begin PAGE
WLB's work is an inspiring example of what can be achieved when women come together to act in order to challenge the violence that affects women all over the world.
Promoting Women's Rights in Sudan
Painting done by a Sudanese artist as part of a display about violence against women.
When Asha El-Karib and Fahima Hashim returned to Khartoum after their visit to Canada last September, they were returning to the harsh daily realities of women in Sudan, a country where pervasive gender inequality has been exacerbated by decades of conflict and militarization. Yet they were also returning to the people with whom they are building a movement to challenge this situation, enriched by their various encounters with Inter Pares colleagues from Latin America, Asia, Africa and Canada.
Asha and Fahima are relentlessly challenging how women in Sudan are treated as second-class citizens. Their experiences in Canada energized and inspired them to continue confronting the widespread denial that violence against women, especially sexual violence, exists in Sudan.
The global outcry against the systematic use of rape as a weapon of war in Darfur has brought more pressure on the Sudanese government and the international community to address the situation. However, Sudanese women's organizations, who are working to heal communities torn apart by armed confrontation, still face incredible obstacles when trying to work with women affected by sexual violence in camps around Khartoum, or in the other regions of Sudan where conflict still reigns.
end PAGE
begin MATERIAL TO PROCESS
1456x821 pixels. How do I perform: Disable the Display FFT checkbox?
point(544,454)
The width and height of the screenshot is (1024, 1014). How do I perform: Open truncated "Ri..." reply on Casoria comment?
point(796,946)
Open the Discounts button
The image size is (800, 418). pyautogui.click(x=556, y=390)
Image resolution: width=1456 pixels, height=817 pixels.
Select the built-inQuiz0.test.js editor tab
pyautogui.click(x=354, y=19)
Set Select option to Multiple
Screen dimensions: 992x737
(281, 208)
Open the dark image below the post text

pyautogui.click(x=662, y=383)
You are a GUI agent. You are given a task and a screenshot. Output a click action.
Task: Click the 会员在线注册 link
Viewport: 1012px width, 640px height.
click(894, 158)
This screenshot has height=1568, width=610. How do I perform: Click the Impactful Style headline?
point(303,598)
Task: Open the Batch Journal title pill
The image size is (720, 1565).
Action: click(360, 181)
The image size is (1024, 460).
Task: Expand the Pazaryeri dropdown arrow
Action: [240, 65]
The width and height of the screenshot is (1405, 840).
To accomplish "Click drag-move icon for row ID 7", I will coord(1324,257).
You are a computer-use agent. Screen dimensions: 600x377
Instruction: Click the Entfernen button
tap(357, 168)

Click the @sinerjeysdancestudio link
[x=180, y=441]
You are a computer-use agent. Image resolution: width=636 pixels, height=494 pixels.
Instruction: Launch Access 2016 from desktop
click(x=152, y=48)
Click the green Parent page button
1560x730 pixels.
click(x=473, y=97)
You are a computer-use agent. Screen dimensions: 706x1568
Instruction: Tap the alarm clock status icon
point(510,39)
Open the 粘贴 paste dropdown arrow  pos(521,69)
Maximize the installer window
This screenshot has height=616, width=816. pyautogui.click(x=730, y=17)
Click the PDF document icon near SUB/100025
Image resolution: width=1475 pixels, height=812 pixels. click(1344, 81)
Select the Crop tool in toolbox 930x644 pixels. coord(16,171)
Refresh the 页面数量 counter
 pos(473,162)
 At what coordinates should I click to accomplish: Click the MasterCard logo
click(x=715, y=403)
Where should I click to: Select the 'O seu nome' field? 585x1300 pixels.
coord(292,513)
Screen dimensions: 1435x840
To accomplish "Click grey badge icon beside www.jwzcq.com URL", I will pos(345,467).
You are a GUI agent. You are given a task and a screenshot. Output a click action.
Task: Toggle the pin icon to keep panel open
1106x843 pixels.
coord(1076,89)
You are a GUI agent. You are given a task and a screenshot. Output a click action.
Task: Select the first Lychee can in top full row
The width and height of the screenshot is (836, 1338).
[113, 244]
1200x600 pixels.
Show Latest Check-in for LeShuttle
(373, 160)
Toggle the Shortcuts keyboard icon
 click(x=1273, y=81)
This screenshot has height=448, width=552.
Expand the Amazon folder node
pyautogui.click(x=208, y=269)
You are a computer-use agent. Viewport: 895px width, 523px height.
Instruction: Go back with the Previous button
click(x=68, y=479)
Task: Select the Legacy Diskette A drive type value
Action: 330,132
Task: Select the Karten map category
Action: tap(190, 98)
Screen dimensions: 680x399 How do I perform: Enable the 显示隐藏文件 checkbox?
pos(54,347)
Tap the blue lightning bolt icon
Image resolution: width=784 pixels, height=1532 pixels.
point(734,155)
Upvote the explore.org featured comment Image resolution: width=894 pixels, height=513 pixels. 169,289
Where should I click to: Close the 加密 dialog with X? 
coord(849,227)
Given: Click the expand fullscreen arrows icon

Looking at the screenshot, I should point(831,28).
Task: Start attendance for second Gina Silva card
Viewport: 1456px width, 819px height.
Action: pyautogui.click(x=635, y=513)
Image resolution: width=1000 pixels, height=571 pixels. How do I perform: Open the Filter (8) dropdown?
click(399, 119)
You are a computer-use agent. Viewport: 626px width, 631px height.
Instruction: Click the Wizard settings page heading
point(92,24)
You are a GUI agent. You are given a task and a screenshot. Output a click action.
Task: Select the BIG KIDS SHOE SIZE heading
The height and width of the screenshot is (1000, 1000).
end MATERIAL TO PROCESS
• **EXERCISE INSTRUCTIONS**:
A) According to the passage on women's rights in Sudan, to which city did Asha El-Karib and Fahima Hashim return after their visit to Canada?
B) Repeat the rows verbatim, starting at the row containing "Screen dimensions: 680x399" and ending at the last row.

• **RESULTS BY TASK**:
A) Khartoum

B)
Screen dimensions: 680x399 How do I perform: Enable the 显示隐藏文件 checkbox?
pos(54,347)
Tap the blue lightning bolt icon
Image resolution: width=784 pixels, height=1532 pixels.
point(734,155)
Upvote the explore.org featured comment Image resolution: width=894 pixels, height=513 pixels. 169,289
Where should I click to: Close the 加密 dialog with X? 
coord(849,227)
Given: Click the expand fullscreen arrows icon

Looking at the screenshot, I should point(831,28).
Task: Start attendance for second Gina Silva card
Viewport: 1456px width, 819px height.
Action: pyautogui.click(x=635, y=513)
Image resolution: width=1000 pixels, height=571 pixels. How do I perform: Open the Filter (8) dropdown?
click(399, 119)
You are a computer-use agent. Viewport: 626px width, 631px height.
Instruction: Click the Wizard settings page heading
point(92,24)
You are a GUI agent. You are given a task and a screenshot. Output a click action.
Task: Select the BIG KIDS SHOE SIZE heading
The height and width of the screenshot is (1000, 1000).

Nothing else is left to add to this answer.